Barry Bonds and Roger Clemens on the ballot? An affront to the game! Barry Bonds and Roger Clemens all but exiled? A vocal faction of baseball fans believes that to be an unjust telling of the game’s history.
A few great wrongs from the game’s past rectified with 2021’s Veterans Committee elections of Gil Hodges, Tony Oliva, Jim Kaat and Minnie Miñoso? Great, but you forgot Dick Allen!
No matter what the results, baseball fans of a certain age will always be left unsatisfied — mainly because it is no longer 1973, but also because of their stated player preferences.
The Hall of Fame hears the criticism, though, and that’s why they’ve rearranged their balloting processes yet again on Friday in order to make the pathway a bit clearer for modern players post-1980.
Baseball Hall of Fame changing Yankees legends Thurman Munson and Don Mattingly’s chances
This means that all Don Mattingly has to do to gain future election is beat out his peers and those who played in the Steroid Era right after him. He no longer has to be compared with Joe Torre, Bobby Cox, and the executives who built modern dynasties; they’ve been exiled to a different Veterans’ Committee ballot entirely. It’s just players vs. players for Donnie Baseball, who falls well after the 1980 cutoff.
Unfortunately, things just got way more difficult for Munson who — let’s face it — should’ve been enshrined after a special election in 1980.

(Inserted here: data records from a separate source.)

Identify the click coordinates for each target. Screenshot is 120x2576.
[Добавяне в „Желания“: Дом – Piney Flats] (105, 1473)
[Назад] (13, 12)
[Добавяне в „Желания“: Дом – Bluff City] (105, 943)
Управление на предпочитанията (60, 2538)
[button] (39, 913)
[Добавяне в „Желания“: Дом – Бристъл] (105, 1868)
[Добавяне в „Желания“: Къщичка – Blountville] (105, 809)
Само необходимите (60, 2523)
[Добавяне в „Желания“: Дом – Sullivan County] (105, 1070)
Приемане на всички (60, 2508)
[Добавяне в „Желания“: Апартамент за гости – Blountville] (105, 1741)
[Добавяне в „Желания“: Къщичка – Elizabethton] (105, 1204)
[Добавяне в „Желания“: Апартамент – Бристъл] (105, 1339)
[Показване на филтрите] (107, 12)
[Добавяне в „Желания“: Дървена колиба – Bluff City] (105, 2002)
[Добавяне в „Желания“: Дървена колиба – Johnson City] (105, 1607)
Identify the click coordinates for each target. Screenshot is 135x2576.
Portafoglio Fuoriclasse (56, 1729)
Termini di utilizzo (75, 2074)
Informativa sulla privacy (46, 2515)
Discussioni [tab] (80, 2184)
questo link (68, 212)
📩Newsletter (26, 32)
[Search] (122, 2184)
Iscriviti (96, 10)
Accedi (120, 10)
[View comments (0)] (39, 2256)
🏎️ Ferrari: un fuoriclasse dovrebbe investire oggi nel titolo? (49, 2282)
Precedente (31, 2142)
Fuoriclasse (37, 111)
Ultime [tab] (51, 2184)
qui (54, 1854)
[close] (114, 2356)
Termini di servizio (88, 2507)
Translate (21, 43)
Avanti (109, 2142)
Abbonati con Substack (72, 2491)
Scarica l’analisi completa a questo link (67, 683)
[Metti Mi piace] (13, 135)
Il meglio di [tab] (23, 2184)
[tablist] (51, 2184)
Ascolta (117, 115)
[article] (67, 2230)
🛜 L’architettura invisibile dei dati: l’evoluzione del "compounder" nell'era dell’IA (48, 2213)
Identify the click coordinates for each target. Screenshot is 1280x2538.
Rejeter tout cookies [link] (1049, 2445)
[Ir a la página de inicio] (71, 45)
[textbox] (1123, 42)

All of a sudden, instead of competing against his peers, he now needs to outshine baseball’s pioneers, Negro League stars, and the faces of the ’40s, ’50s, ’60s and ’70s. Even if you believe Munson to be deserving (46.1 WAR, Rookie of the Year, MVP, seven All-Star appearances in an 11-year career), it’s tough to make the case he’s among the top-eight most pressing Hall cases from what amounts to 100 years of baseball.
Of course, this isn’t a Munson-specific problem. It’s frustrating for his backers, but the Hall’s behavior seems disingenuous to the supporters of Negro League Baseball, who believed they were getting their own ballot only to watch their stars be lumped in with the masses.
For the next decade of Hall of Fame consideration, it seems Yankees fans will have to grit their teeth and hope for the best.
The path to enshrinement will not be easily paved, though Mattingly’s chances increased just a little bit … until Clemens, Bonds and Co. join him in one year’s time, that is.